The example of the application 200A of FIG. 2A includes a sample assessment module 202, a characteristic assessment module 204, a geographic calculation and market segmentation module 205, a confidence assessment module 206, a user interface and display module 207, and the automated valuation model 208. And although it is not shown, the application 200A further includes an application programmable interface (API) module for connecting the application with other software and hardware as required by computer platforms, such that the application may communicate directly with other applications, modules, models, and devices through both physical and virtual interfaces; however, the application programmable interface module may be integrated with any of the described functions of the application.

The sample assessment module 202 includes program code for calculating model uncertainty and comparable strength and outputting the results to the confidence assessment module 206.

The characteristic assessment module 204 includes program code for property characteristics, such as gross living area (GLA), lot size (LOT), property age (AGE), and number of baths (BTH).

The geographic calculation and market segmentation module 205 is configured to track performance across different price segments of the comparable sales model and to define the physical market boundaries.

The confidence assessment module 206 implements through program code the logistic regression (or logit) model that estimates the probability that a given comparable sales model prediction is within 10 percent of the transacted price and assigns a confidence value to that regression.
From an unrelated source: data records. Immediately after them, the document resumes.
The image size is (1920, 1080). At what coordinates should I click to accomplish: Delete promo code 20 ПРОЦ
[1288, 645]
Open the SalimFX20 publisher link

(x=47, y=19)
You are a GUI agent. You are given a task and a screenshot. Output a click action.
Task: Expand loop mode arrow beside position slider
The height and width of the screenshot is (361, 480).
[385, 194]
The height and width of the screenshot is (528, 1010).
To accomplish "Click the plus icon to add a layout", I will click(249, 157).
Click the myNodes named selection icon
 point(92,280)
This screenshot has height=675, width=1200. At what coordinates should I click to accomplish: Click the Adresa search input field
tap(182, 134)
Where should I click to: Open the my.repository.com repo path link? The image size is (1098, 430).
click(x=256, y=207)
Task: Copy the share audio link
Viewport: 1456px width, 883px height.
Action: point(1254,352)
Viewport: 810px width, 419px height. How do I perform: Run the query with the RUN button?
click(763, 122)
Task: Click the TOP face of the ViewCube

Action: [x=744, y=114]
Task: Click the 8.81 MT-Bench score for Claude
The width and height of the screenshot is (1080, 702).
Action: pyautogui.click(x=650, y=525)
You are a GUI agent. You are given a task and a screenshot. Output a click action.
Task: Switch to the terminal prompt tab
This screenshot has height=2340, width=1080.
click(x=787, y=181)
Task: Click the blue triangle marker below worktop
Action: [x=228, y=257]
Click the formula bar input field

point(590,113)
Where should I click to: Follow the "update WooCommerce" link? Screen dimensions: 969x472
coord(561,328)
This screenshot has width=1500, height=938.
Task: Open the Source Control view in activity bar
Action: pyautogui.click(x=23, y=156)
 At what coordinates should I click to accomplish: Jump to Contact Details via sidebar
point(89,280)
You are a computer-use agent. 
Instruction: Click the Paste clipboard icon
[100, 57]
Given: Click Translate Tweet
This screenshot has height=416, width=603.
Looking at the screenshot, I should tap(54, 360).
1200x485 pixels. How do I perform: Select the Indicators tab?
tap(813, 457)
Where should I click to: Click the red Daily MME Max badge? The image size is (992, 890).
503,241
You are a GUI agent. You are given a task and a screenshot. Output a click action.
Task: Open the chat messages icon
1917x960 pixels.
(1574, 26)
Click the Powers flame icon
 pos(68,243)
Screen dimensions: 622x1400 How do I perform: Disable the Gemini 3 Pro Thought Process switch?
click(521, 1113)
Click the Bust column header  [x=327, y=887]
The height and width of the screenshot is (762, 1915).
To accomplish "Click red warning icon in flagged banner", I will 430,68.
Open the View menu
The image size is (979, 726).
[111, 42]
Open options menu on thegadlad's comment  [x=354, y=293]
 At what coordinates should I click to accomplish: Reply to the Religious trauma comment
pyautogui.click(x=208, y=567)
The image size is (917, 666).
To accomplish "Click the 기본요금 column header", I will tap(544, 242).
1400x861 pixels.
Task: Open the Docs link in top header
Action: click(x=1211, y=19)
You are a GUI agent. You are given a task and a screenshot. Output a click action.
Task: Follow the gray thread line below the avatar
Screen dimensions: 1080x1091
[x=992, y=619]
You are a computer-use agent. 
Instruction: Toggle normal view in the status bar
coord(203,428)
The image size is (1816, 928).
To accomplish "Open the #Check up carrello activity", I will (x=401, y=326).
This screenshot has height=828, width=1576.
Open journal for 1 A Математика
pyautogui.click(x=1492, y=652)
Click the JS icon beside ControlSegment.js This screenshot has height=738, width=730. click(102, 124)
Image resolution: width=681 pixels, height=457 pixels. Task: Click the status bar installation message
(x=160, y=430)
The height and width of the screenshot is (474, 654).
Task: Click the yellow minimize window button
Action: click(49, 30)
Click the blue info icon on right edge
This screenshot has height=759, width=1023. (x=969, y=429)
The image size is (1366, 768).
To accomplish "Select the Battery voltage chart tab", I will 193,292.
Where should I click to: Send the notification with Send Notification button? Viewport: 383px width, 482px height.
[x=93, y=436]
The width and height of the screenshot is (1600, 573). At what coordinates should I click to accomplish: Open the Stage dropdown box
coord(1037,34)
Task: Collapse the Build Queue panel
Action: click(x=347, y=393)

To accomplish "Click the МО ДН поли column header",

Further, the confidence assessment module 206 may consider characteristics that conform to the surrounding neighborhood to calculate the abnormality of a given comparable relative its neighborhoods, estimate a confidence value or prediction at the MSA level to reflect unique characteristics of each local market, and considers factors such as model performance, size, and quality of comparable pool to further enhance prediction accuracy.

The user interface and display module 207 manages the display and receipt of information from a user or other external source to provide functionality. It permits the management of the interfaces and inputs used to identify one or more changes, from which a determination of the corresponding comparables are selected, rated, or altered, and the displaying of the map images as well as the indicators of the subject property, the comparable properties, and confidence values. Further, the user interface and display module 207 permits the property data for the properties to be displayed in a tabular or grid format, with various sorting functions according to the property characteristics, economic distance, geographic distance, time, etc. That is, the user interface and display module 207 may be configured to provide mapping and analytical tools that implement the application. Mapping features allow the subject property and comparable properties to be concurrently displayed (and geographic regions to be selected using the customized neighborhood module 205). For example, mapping features include the capability to display the boundaries of census units, school attendance zones, neighborhoods, as well as statistical information such as median home values, average home age, etc. The mapping features also accommodate the illustration of geographical features of interest along comparable properties, offering visual depiction of properties that border the feature.

Additionally, a table or grid of data for the subject properties may concurrently be displayable so that the list of comparables can be manipulated, with the indicators on the map image updating accordingly. The grid/table view allows the user to sort the list of comparables on rank, value, size, age, or any other dimension. Additionally, the rows in the table are connected to the full database entry as well as sale history for the respective property. Combined with the map view and the neighborhood statistics, this allows for a convenient yet comprehensive interactive analysis of comparable sales

The automated valuation model 208 is configured to produce automated valuation of a subject based on a selection of comparables within a defined geographic area that the confidence value application 200A would have previously predicted.

The example of the application 200B of FIG. 2B includes the confidence assessment module 206 and the user interface and display 207, depicted in application 200A. In addition, the application 200B includes an input assessment module 203 that combines the functionality of each module 202, 204, and 205 of application 200A and includes the additional functionality described below regarding other input variables.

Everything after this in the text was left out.